As he thanked a visiting delegation of Hearts of Oak players and officials, he found his métier, but it was veteran politician and fellow inmate Kwesi Armah, who predicted that he would be a formidable politician in the future.

This was in 1986. And so it turned out to be six years later when he became a founder member of the New Patriotic Party.

But to digress from the politics which would draw readers to this work, I was quite surprised to find that Nyaho’s administration of Accra Hearts of Oak was so short, and yet he made an impact that reverberates to this day in our sports administration. Indeed, the story of his involvement in club management at the highest levels of Hearts also testifies to the comprehensive changes which have taken place in this country.

Club affairs

Who will believe that at the time he took over club affairs in 1985, the team had only four footballs? Naturally, that is where he met another national politician who broke his political teeth in sports administration, the late President John Atta Mills.
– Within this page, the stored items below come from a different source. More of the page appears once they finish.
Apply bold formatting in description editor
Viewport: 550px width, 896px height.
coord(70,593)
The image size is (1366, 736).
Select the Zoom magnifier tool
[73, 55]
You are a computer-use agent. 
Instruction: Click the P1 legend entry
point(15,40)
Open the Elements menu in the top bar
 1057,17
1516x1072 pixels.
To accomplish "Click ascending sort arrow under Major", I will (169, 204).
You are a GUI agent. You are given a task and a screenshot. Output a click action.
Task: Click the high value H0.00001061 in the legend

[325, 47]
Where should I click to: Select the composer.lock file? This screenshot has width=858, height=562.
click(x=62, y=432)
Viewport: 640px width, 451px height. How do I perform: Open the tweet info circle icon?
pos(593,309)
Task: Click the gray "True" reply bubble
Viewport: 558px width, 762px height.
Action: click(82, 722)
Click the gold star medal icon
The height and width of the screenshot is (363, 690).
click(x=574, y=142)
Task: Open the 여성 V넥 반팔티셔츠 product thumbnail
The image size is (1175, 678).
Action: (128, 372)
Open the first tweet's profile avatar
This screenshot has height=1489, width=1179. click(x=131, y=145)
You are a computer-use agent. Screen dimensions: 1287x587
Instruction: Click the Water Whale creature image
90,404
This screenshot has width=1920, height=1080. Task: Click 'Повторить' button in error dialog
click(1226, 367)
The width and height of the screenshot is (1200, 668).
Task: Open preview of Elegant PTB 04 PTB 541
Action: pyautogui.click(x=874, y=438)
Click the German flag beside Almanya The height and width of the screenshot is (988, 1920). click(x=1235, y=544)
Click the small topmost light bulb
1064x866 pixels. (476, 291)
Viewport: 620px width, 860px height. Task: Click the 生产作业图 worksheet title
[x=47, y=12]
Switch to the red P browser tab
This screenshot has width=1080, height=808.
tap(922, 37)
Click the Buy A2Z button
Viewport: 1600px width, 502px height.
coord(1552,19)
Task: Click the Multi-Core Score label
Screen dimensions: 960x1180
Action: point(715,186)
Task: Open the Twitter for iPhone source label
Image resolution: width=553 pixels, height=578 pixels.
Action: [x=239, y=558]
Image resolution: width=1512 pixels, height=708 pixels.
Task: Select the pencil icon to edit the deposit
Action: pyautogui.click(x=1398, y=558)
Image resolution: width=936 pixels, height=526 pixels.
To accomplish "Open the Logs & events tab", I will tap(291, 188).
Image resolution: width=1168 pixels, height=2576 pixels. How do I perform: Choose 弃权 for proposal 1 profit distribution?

But to conclude on the political life of Nyaho, there are many plums which can be harvested with profit by the reader. He is justifiably concerned by the pro-Akan bias of his beloved NPP, and even felt disquiet when the first two aides to running mate Dr Bawumia in 2008 turned out to be Akans. Yet, he finds no non-Akan worthy of his support in the NPP.

He defends the government of President Mahama on the Bawumia accident with passion and flare. He denounces those in his party who deliberately misrepresented his position on the Ibrahim Mahama/Merchant Bank affair. I note that here, he is diffident about the fact that Ibrahim is his nephew, his mother the late Joyce Tamakloe, being a cousin. This diffidence and ideological defence woven around how he got his first house is misplaced; blood is thicker than water, and principle is meaningless if it results in the wanton and careless disregard for family, especially for anybody in a conservative party.

All in all, you may agree or disagree wholeheartedly with Nyaho, but there is no doubt that this medical doctor, soldier and sports administrator is very passionately patriotic about Ghana and its place in the world.